Jewish Perspectives on Bioethics

There are some people we may never have known during their lifetime but who teach us important lessons in their death.

Marlise Muñoz was a 33-year-old who, pregnant with her second child, was found unconscious. Her husband Erick, immediately called for help, but despite medicine’s best efforts at life-support, Marlise never recovered and was declared brain dead a short while later. Even while legally considered dead, John Peter Smith Hospital refused to discontinue Marlise’s medical care, because of a little known Texas statute prohibiting the withdrawal of life-support from pregnant women.

Speaking as her surrogate, Erick challenged the hospital, arguing that the law could only apply to living pregnant women; Marlise was brain dead – and therefore legally dead – and exempt from this law. Last Friday, State District Judge Wallace agreed and ordered the hospital to disconnect and discontinue all medical support. On Sunday morning, John Peter Smith Hospital complied.

Wallace’s ruling makes sense. It’s not right to continue medical support for a corpse – neither legally nor ethically.

The hospital contends that throughout this entire ordeal, it only strove to follow the law. They had incorrectly assumed that it applied to Muñoz and now stood corrected. So why the ruckus? Why the national intrigue?

Brain death is complicated. Although with appropriate medical support the heart and other vegetative functions can continue, when “all functions of the entire brain” irreversibly cease, the law recognizes such a person as dead. Ethicists and religious scholars have long debated this assumption and whether patients should have some choice in accepting it. However, both sides agreed that Marlise was dead – the only question was discontinuing her life-support.

The interest is not necessarily in Marlise, but in her unborn child, who everybody agreed was most certainly still alive.

American law recognizes fetal life as significant, but also recognizes a woman’s right to self-determination with regard to her own medical care. Allowing each person to control their own destiny and healthcare choices without governmental interference is an expression of liberty. This fundamental right is so essential and important to whom we are as a nation that we protect it vigorously. It forms the basis for informed consent – empowering individuals to decide their own fates and respecting their decisions, even if we might disagree with them. Liberty is also the basis for abortion – a woman’s right to control her reproductive health is held so inviolable that it trumps the fetus’s right to live. The State certainly has an interest in preserving the life of a fetus, but a woman’s right to privacy trumps the State’s interest.

Does it make sense to extend this same right to privacy to a dead body? With medical assistance, Marlise’s body functioned as the world’s most natural incubator. There are several cases in the medical literature of brain dead women gestating babies for extended periods; the longest on record is 107 days. It’s possible – certainly rare, but possible.

Is providing that medical support violating a woman’s “personal liberty”? Arguing that the State has no business interfering in a woman’s personal decisions is one thing – something strongly debated in our society – but making that same argument about a corpse is something different entirely. This isn’t about pro-choice vs. pro-life because there is no choice to be made. It’s not just that since Marlise was legally dead, she no longer had a right to choose, but that fundamentally, choice is not something relevant to a corpse.
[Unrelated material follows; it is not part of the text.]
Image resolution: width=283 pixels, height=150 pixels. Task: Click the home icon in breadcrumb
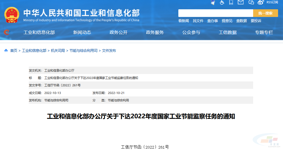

Normally, we usually offer significant latitude in deciding whether to initiate, withhold, or withdraw life-support and extending that determination to surrogates or proxies when the patient herself cannot communicate – although it’s rarely performed under the national media’s spotlight. Here the issue is terrifyingly more complex though, since by withdrawing Marlise’s life-support, the baby would also die.

How do we fundamentally relate to this unborn child? It cannot yet live on its own, but for that matter, neither can an unassisted one-day-old. Are the intuitive and physiological differences between fetuses and babies sufficiently significant to matter in this context? Does it make a difference that Erick Muñoz reported that preliminary screening showed that the baby had significant lower extremity deformities and possible hydrocephalus? If we were somehow able to deliver the baby this early and place it in a “super-incubator” to promote its development, would we arrive at the same conclusions? Does it change anything if it’s the baby’s dead mother who is functioning as that incubator? These questions cut to the heart of the matter, but were unfortunately not being discussed.

What we as a society need to be talking about is how far we are willing to and should go in supporting the lives of the most vulnerable among us on both extremes of life – those who have not yet lived and those whose lives are nearing the end. In many cases, even with medical support, the lives of both of these groups will be less than ideal, to say the least, but they will be alive. How do we as society value life in itself? How far should we go in supporting it?

The Muñoz’s tragic saga has finally ended. It’s now time for the rest of us to try to learn from it and begin discussing these difficult and sometimes uncomfortable challenges.

There are no clear-cut answers, but we can begin the discussion by asking the right questions.